A Portrait of the Artist as a Young Man | Page 6

James Joyce
He
was no good at sums, but he tried his best so that York might not lose. Father Arnall's
face looked very black, but he was not in a wax: he was laughing. Then Jack Lawton
cracked his fingers and Father Arnall looked at his copybook and said:
--Right. Bravo Lancaster! The red rose wins. Come on now, York! Forge ahead!

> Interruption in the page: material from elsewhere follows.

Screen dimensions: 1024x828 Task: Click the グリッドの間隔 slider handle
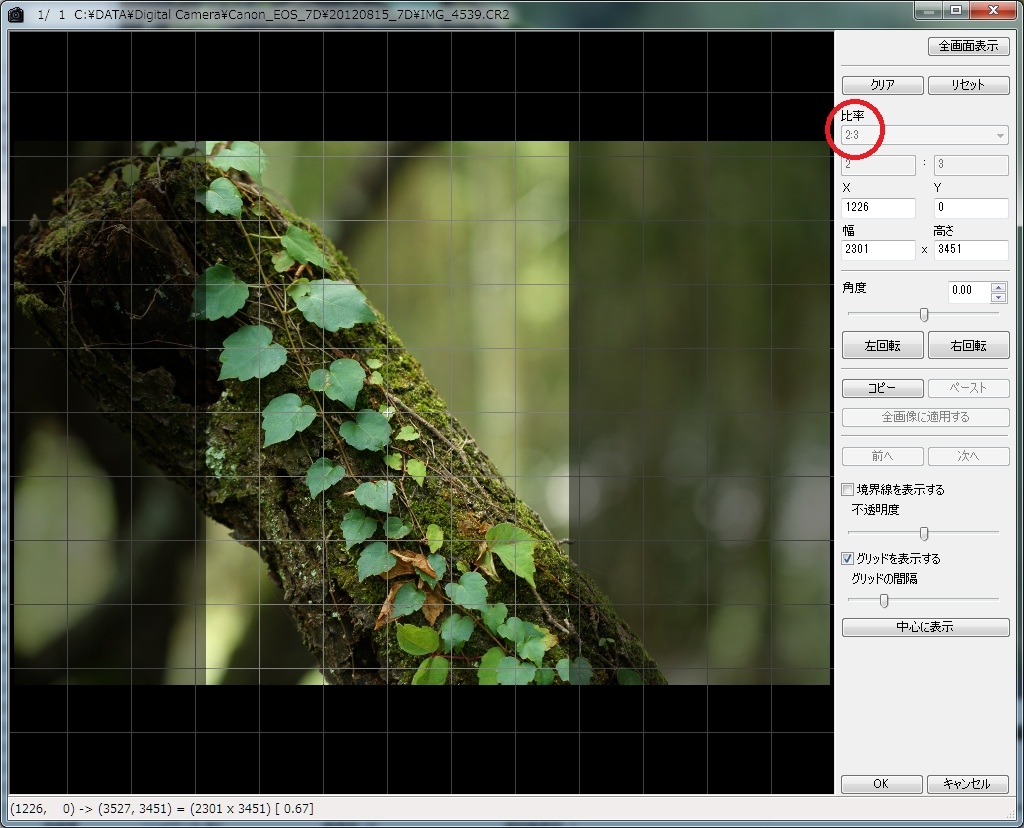point(884,600)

Jack Lawton looked over from his side. The little silk badge with the red rose on it looked
very rich because he had a blue sailor top on. Stephen felt his own face red too, thinking
of all the bets about who would get first place in elements, Jack Lawton or he. Some
weeks Jack Lawton got the card for first and some weeks he got the card for first. His
white silk badge fluttered and fluttered as he worked at the next sum and heard Father
Arnall's voice. Then all his eagerness passed away and he felt his face quite cool. He
thought his face must be white because it felt so cool. He could not get out the answer for
the sum but it did not matter. White roses and red roses: those were beautiful colours to
think of. And the cards for first place and second place and third place were beautiful
colours too: pink and cream and lavender. Lavender and cream and pink roses were
beautiful to think of. Perhaps a wild rose might be like those colours and he remembered
the song about the wild rose blossoms on the little green place. But you could not have a
green rose. But perhaps somewhere in the world you could.

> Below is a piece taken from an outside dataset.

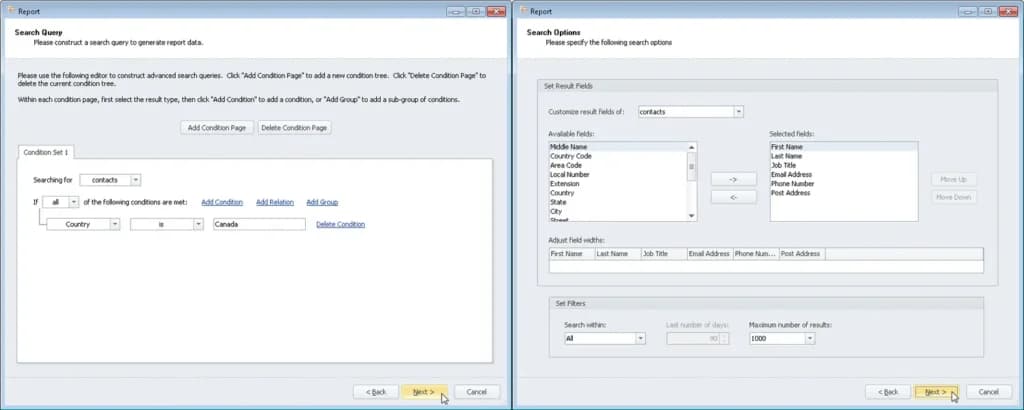Click the left arrow remove-field button
The image size is (1024, 410).
733,197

The bell rang and then the classes began to file out of the rooms and along the corridors

towards the refectory. He sat looking at the two prints of butter on his plate but could not
eat the damp bread. The tablecloth was damp and limp. But he drank off the hot weak tea
which the clumsy scullion, girt with a white apron, poured into his cup. He wondered
whether the scullion's apron was damp too or whether all white things were cold and
damp. Nasty Roche and Saurin drank cocoa that their people sent them in tins. They said
they could not drink the tea; that it was hogwash. Their fathers were magistrates, the
fellows said.
All the boys seemed to him very strange. They had all fathers and mothers and different
clothes and voices. He longed to be at home and lay his head on his mother's lap. But he
could not: and so he longed for the play and study and prayers to be over and to be in
bed.
He drank another cup of hot tea and Fleming said:
--What's up? Have you a pain or what's up with you?
--I don't know, Stephen said.
--Sick in your breadbasket, Fleming said, because your face looks white. It will go away.
--O yes, Stephen said.
But he was not sick there. He thought that he was sick in his heart if you could be sick in
that place. Fleming was very decent to ask him. He wanted to cry. He leaned his elbows
on the table and shut and opened the flaps of his ears. Then he heard the noise of the
refectory every time he opened the flaps of his ears. It made a roar like a train at night.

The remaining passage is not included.